Figure 5.

The Src family kinase inhibitor PP2 suppressed BDNF-induced local translation in growth cones using a GFP reporter with the 3′ UTR of β-actin. Neurons were transfected with designated reporters and cultured as neuron balls extending axons >1 mm in length (see Materials and Methods) (supplemental Fig. S6, available at www.jneurosci.org as supplemental material). A, Vector structures of fluorescent reporters. Both GFP and mCherry reporters were fused with a membrane-targeting sequence (dual palmitoylation from GAP43) and a sequence for shorter half-life (d2EGFP and d2mCherry).
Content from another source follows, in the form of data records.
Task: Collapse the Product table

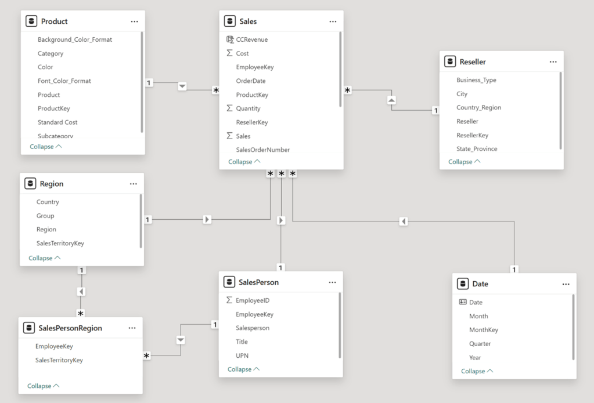Action: [46, 147]
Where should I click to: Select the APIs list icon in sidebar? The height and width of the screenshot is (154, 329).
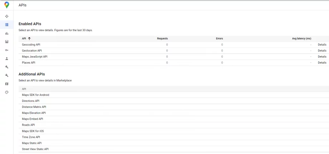[x=7, y=25]
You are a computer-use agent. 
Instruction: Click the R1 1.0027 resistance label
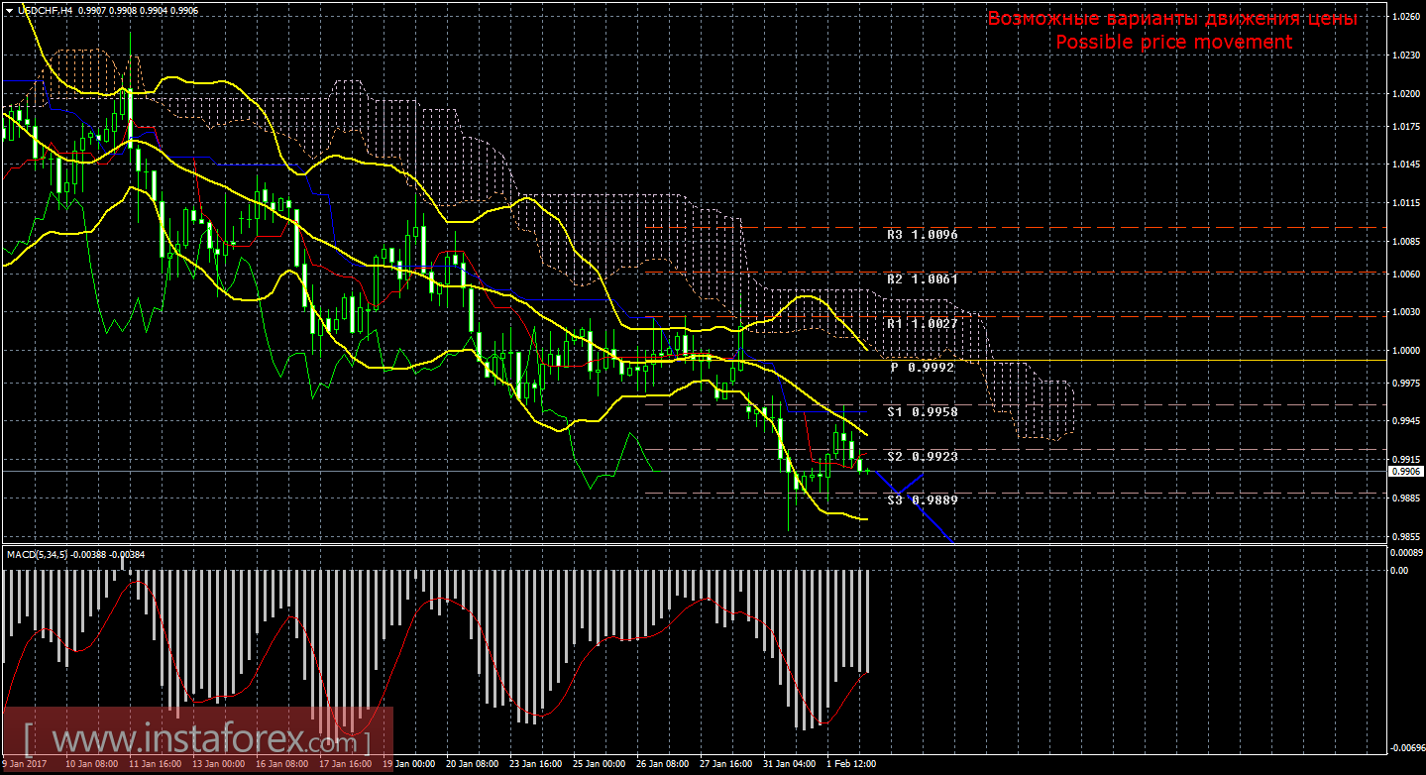tap(922, 323)
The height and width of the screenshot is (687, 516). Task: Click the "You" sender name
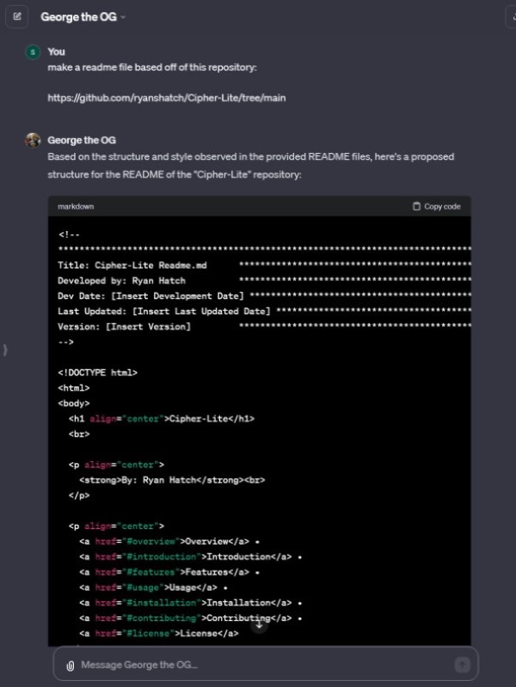click(56, 52)
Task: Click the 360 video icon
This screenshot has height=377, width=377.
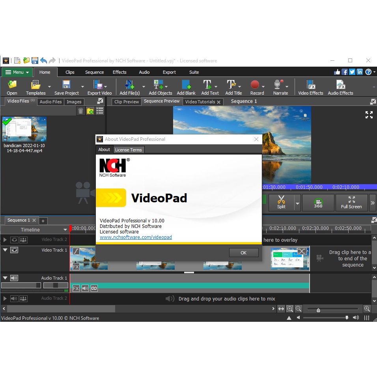Action: click(318, 202)
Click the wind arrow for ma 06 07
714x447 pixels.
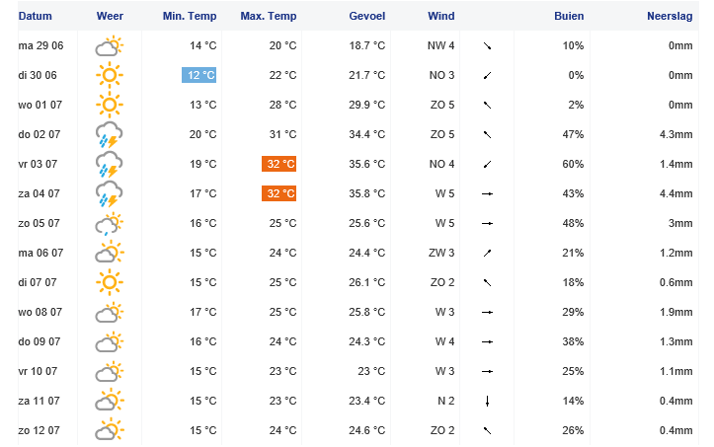tap(487, 253)
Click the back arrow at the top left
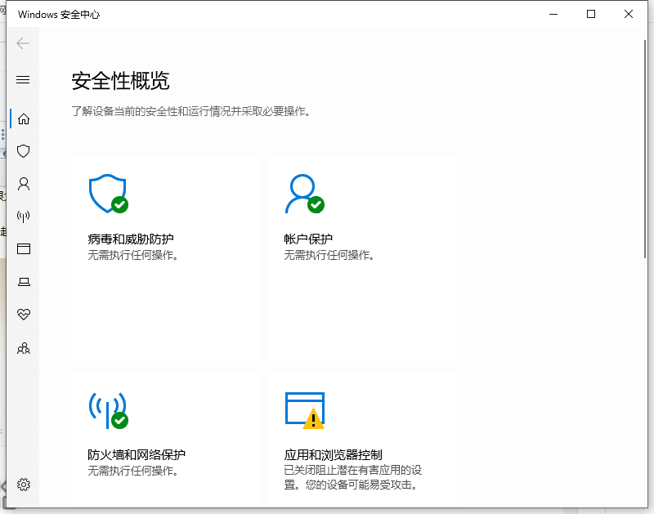Image resolution: width=654 pixels, height=514 pixels. point(23,43)
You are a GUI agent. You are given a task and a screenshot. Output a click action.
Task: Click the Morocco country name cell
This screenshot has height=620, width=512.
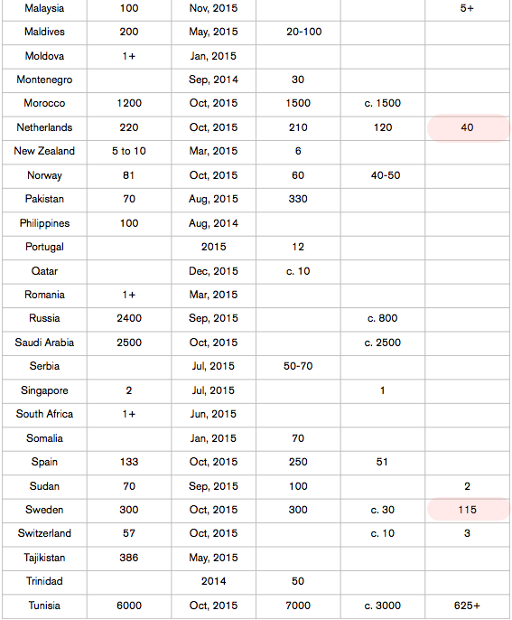(x=44, y=104)
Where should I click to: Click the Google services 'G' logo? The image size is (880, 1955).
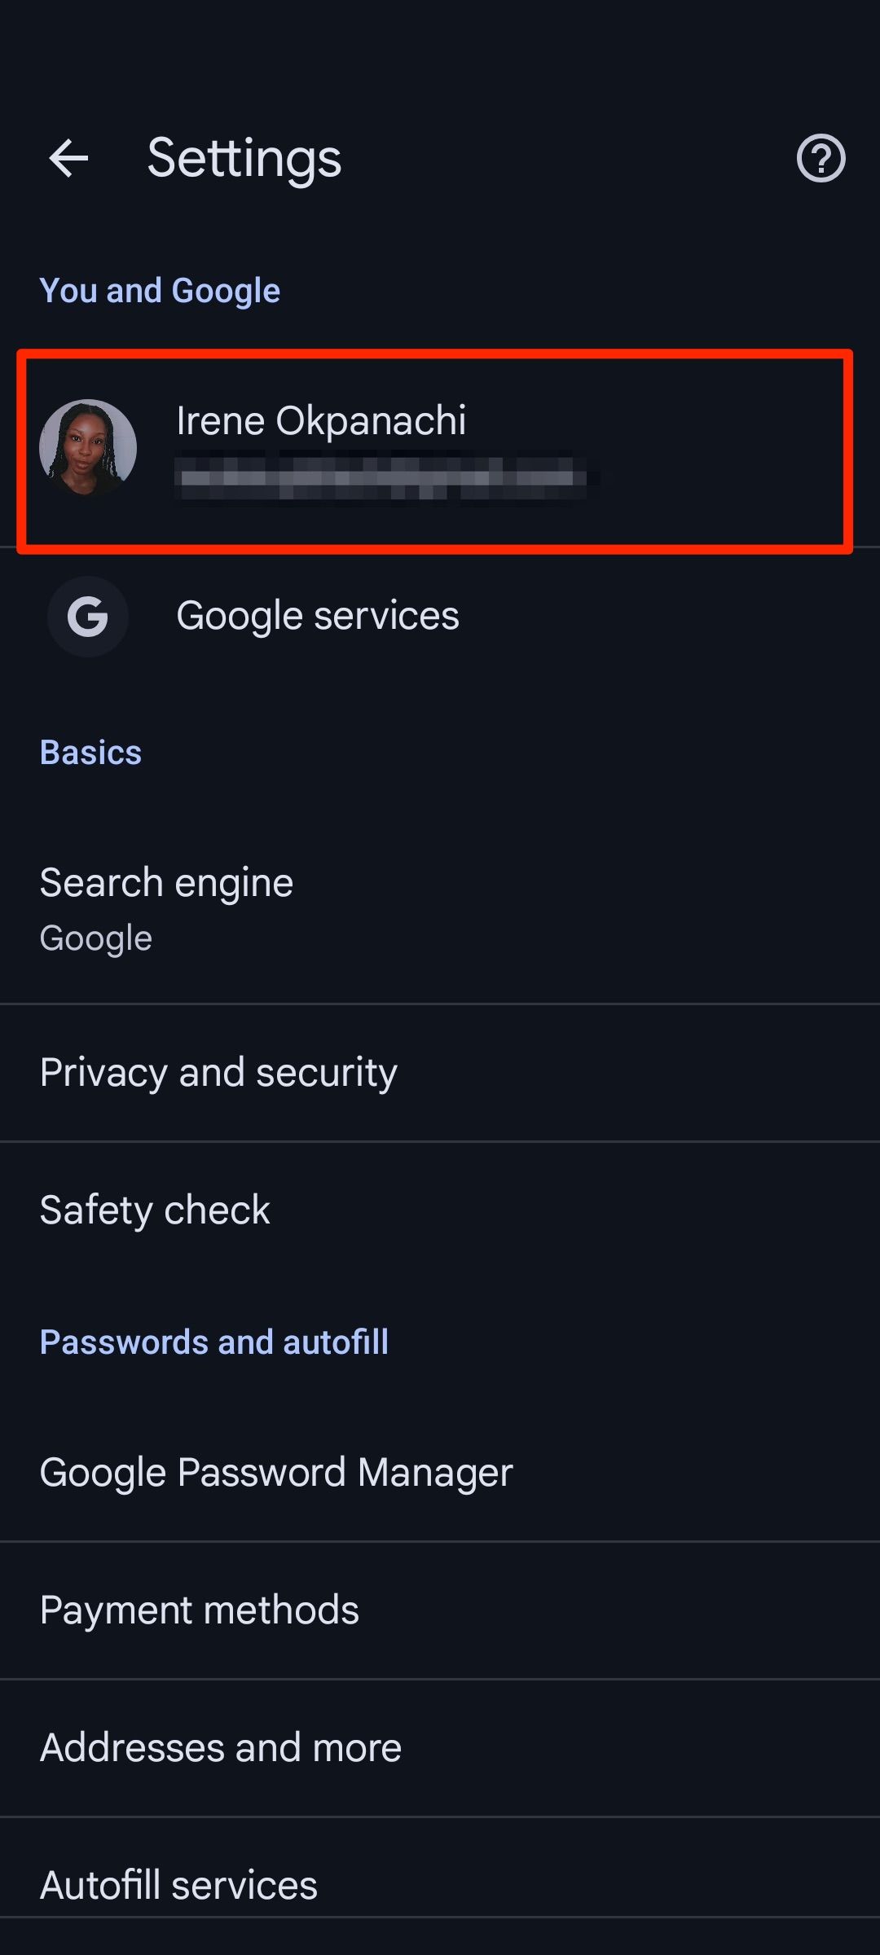pyautogui.click(x=87, y=617)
The GFP reporter (gd2G) contains the 3′ UTR sequence of rat β-actin, but the mCherry reporter (gd2R) does not contain this sequence. CMV, Cytomegalovirus. B, Representative images of growth cones of cortical neurons in neuron ball cultures cotransfected with gd2G + 3′ UTR and gd2R. Pseudocolored images show that the absence of fluorescent signal is indicated by black, with increasing fluorescence indicated by transitions to blue, green, yellow, and red. Note that BDNF stimulation increased the fluorescence of gd2G + 3′ UTR, but not gd2R, after 60 min. Scale bar, 10 μm. C, Effect of the β-actin 3′ UTR on expression of the GFP reporter in growth cones. The GFP reporter (gd2G or gd2G + 3′ UTR) was cotransfected with gd2R into cortical neurons. Neurons were stimulated with BDNF, and fluorescence ratios of the GFP reporters to gd2R were calculated at indicated times and then normalized to the initial fluorescence ratio. The fluorescence ratio of gd2G+3′ UTR to gd2R increased from 30 min after BDNF stimulation, but the fluorescence ratio of gd2G did not. D, The SFK inhibitor PP2, but not its inactive derivative PP3, inhibited the increase of the fluorescence ratio of gd2G + 3′ UTR to gd2R after BDNF stimulation.